Are dirty deals being done over a COVID-19 vaccine?
While global scientists and medical researchers race to find a cure for the coronavirus, the greater challenge may be in governments sharing the vaccine’s patent rights to make a cure affordable and available to all, writes Nicole Murdoch.
We should be worried about possible secret backroom deals involving a coronavirus vaccine.
French pharmaceutical giant Sanofi CEO Paul Hudson sparked debate last week stating that the US market would be given priority over pre-orders of any vaccine for the coronavirus because the US had “invested in taking the risk”.
It’s a curious statement given that Sanofi is a French pharmaceutical giant.

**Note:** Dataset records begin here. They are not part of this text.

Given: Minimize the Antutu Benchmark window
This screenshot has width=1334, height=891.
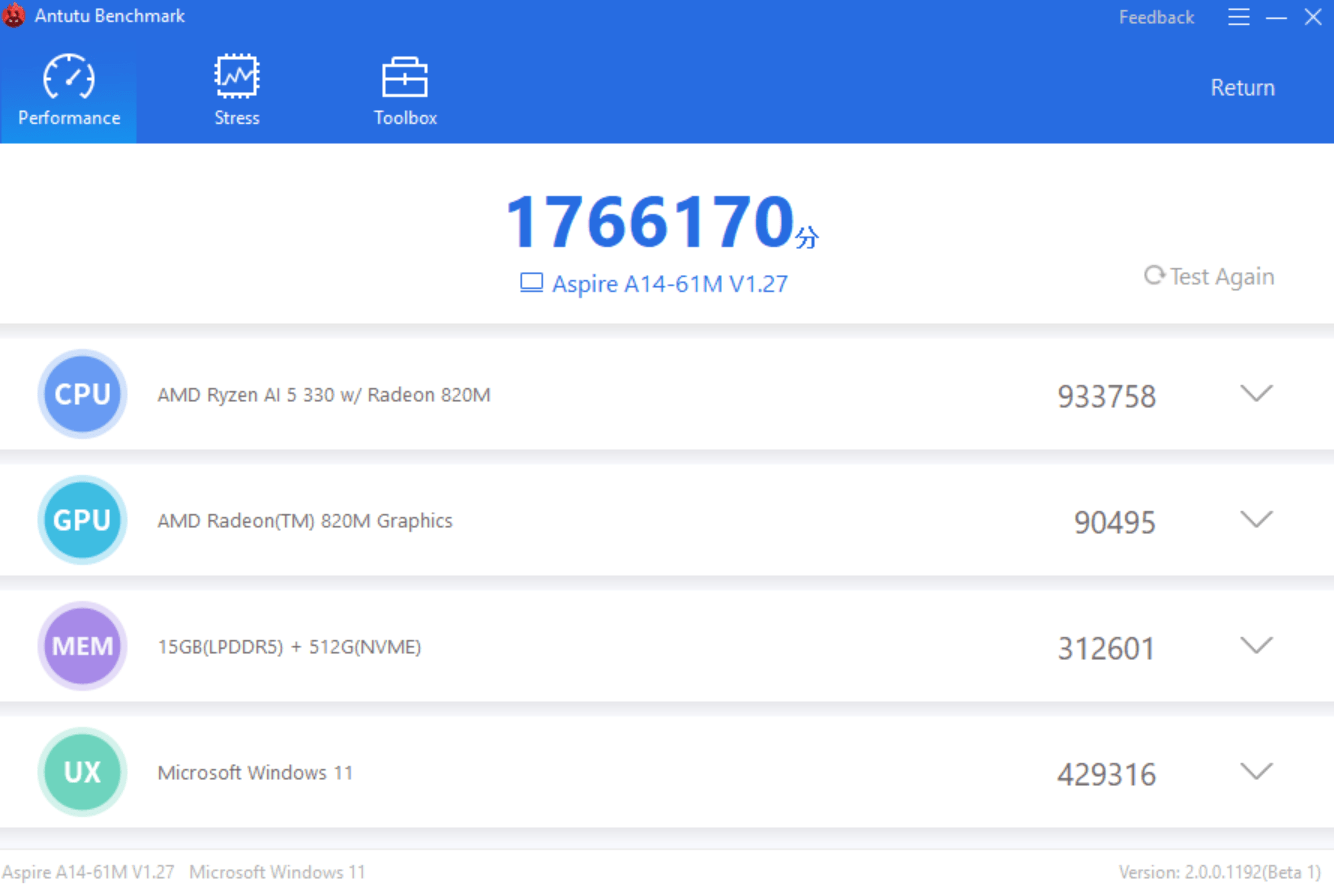Looking at the screenshot, I should [x=1276, y=17].
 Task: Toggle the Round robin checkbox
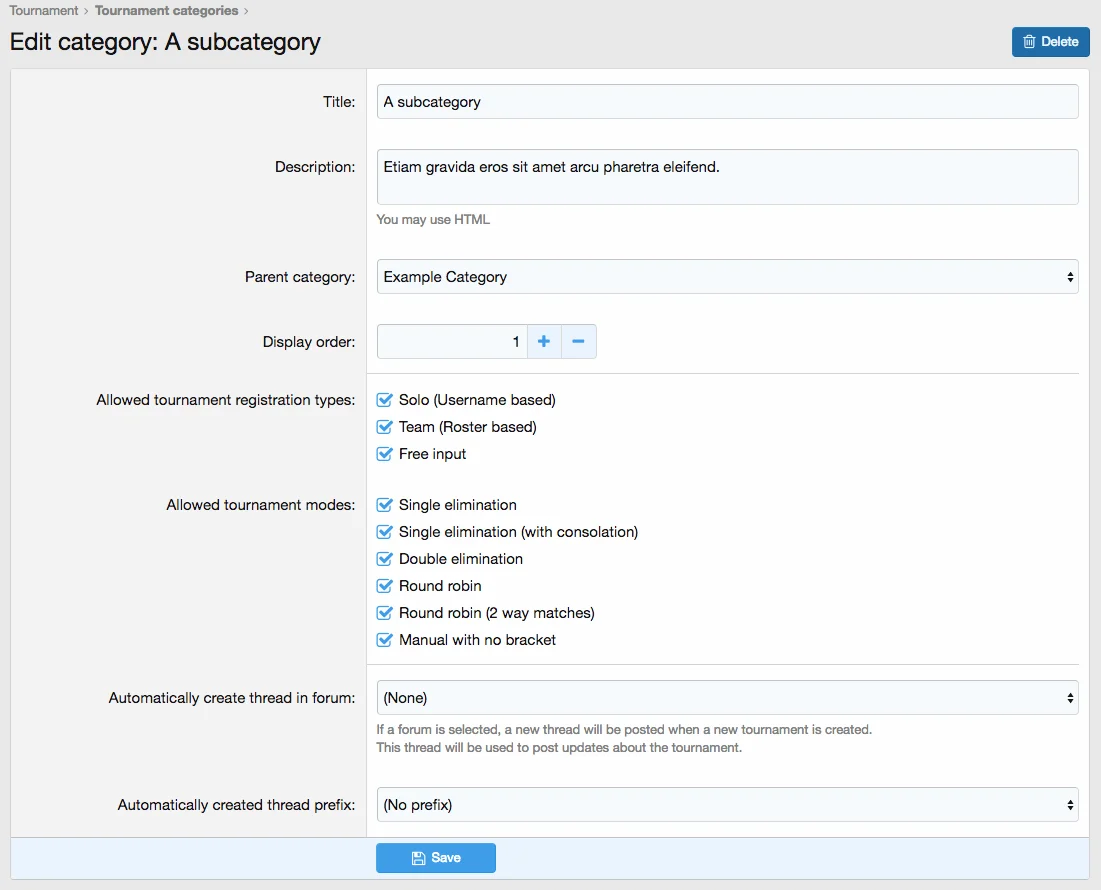[385, 586]

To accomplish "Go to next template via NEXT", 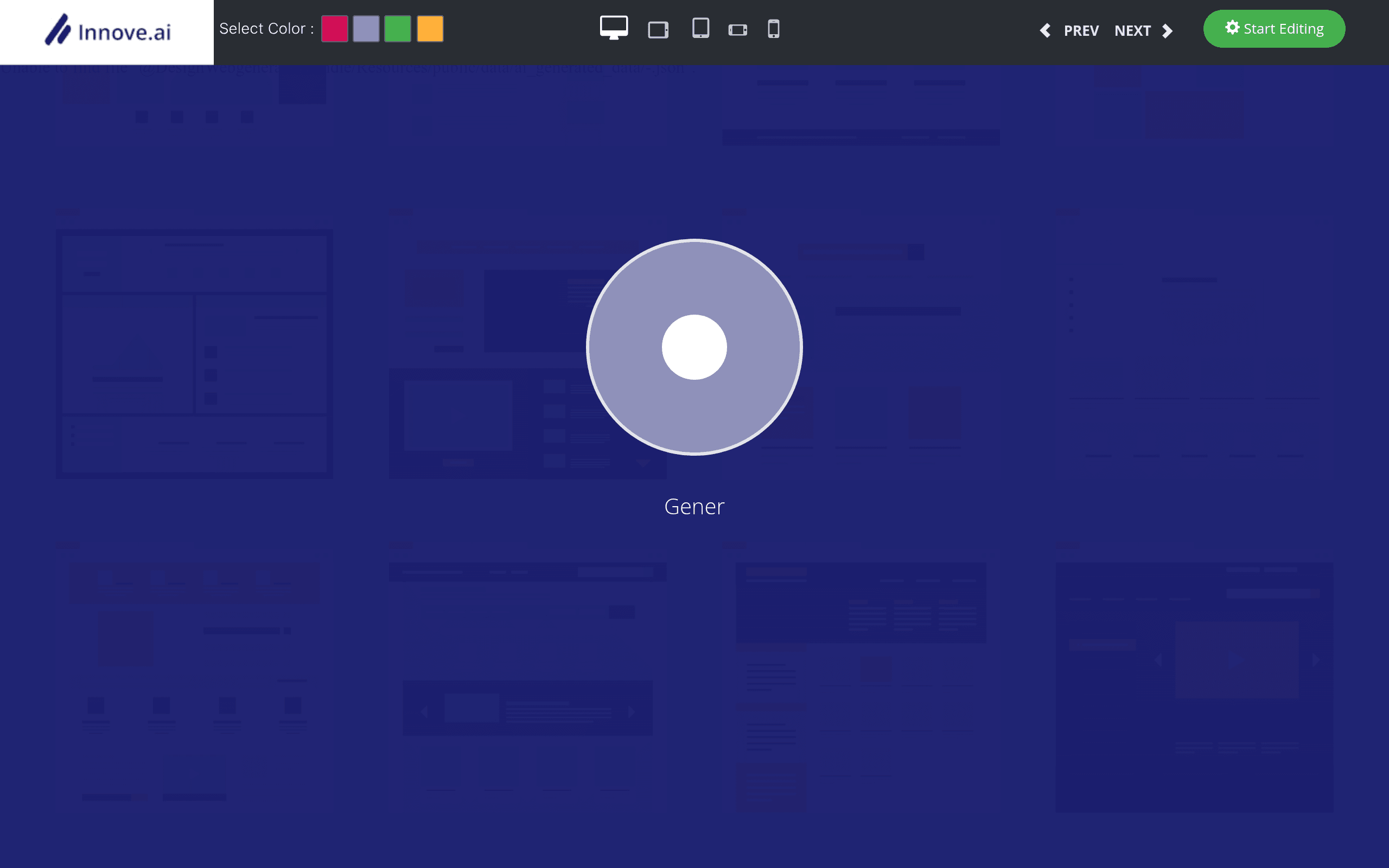I will [1132, 30].
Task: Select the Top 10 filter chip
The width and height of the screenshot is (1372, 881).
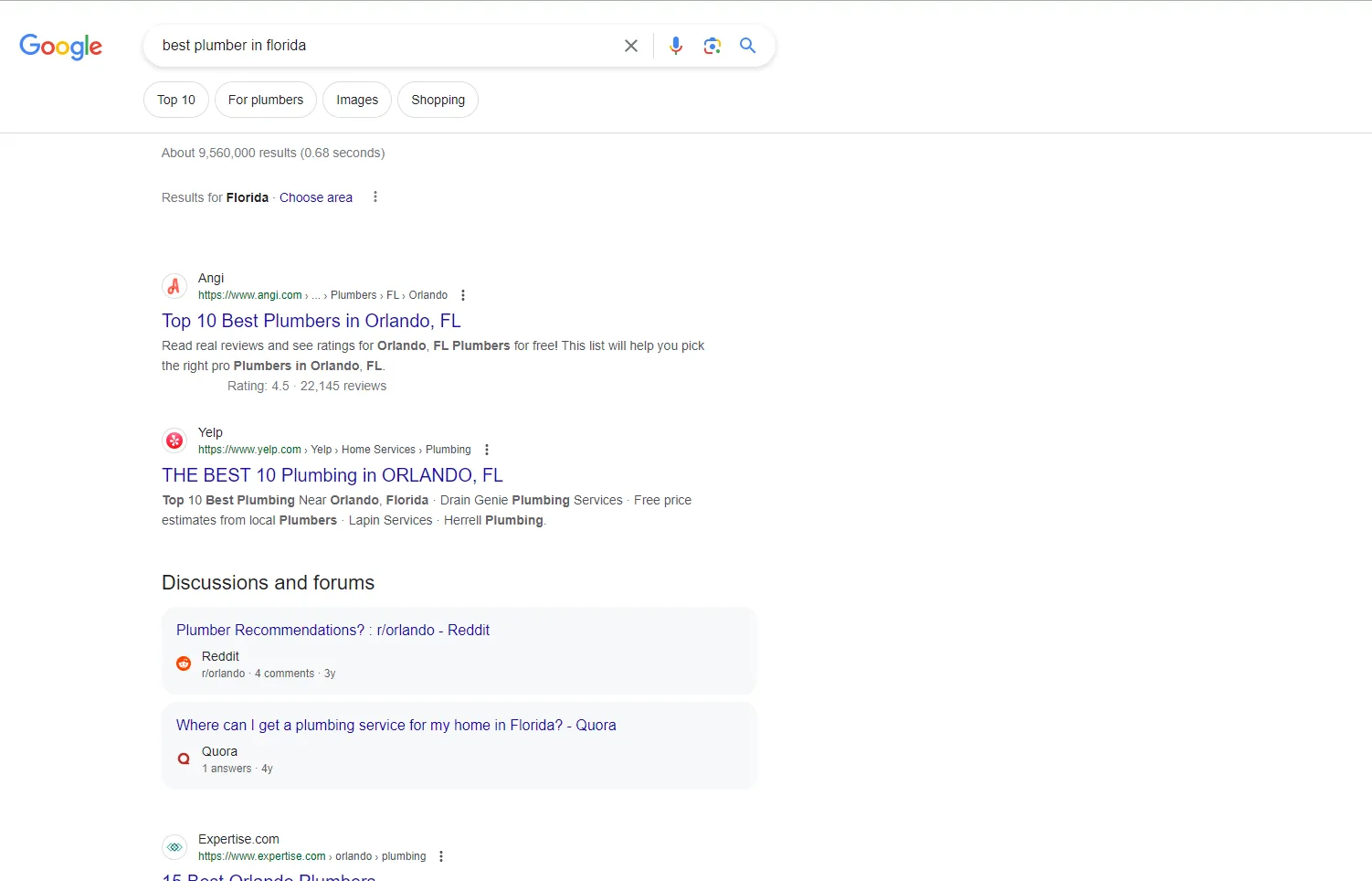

It is choosing to prioritise the citizens of another country over its own nation’s citizens on the pretence of the US’ investment. That is despite the clear and undeniable fact that Sanofi itself must have invested in taking the risk. Mr Hudson has now backed down from that position and is vowing equal access for everyone.
It raises the question of what dirty deals may have been done to ensure the US obtains the first rights to a cure. And will first rights make any difference whatsoever?
In the normal model of pharmaceutical development, a patent would be obtained for the treatment which grants the pharmaceutical a monopoly over the treatment. This would mean the pharmaceutical had the right to exploit the patent and manufacture and distribute the cure as it sees fit and excluding others. However, these are very strange times.
Technically the Crown could exploit a loophole in Australian law to ensure it can manufacture and distribute any vaccine. Under Australian law the Crown could exploit the Crown use exception and force the patent holder to licence the patent to the Australian government.
A team of Australian researchers in March claimed they’d found a possible cure with University of Queensland Centre for Clinical Research director Professor David Paterson telling media one of the medications, given to some of the first people to test positive for COVID-19 in Australia, had already resulted in “disappearance of the virus” and complete recovery from the infection.
A big focus now will be on patenting a cure once it is created.
The spectre is that some global financial heavyweight will exploit the cure and make trillions from it such as Sanofi. The fear is also that the heavyweight will attempt to hold the cure back from others.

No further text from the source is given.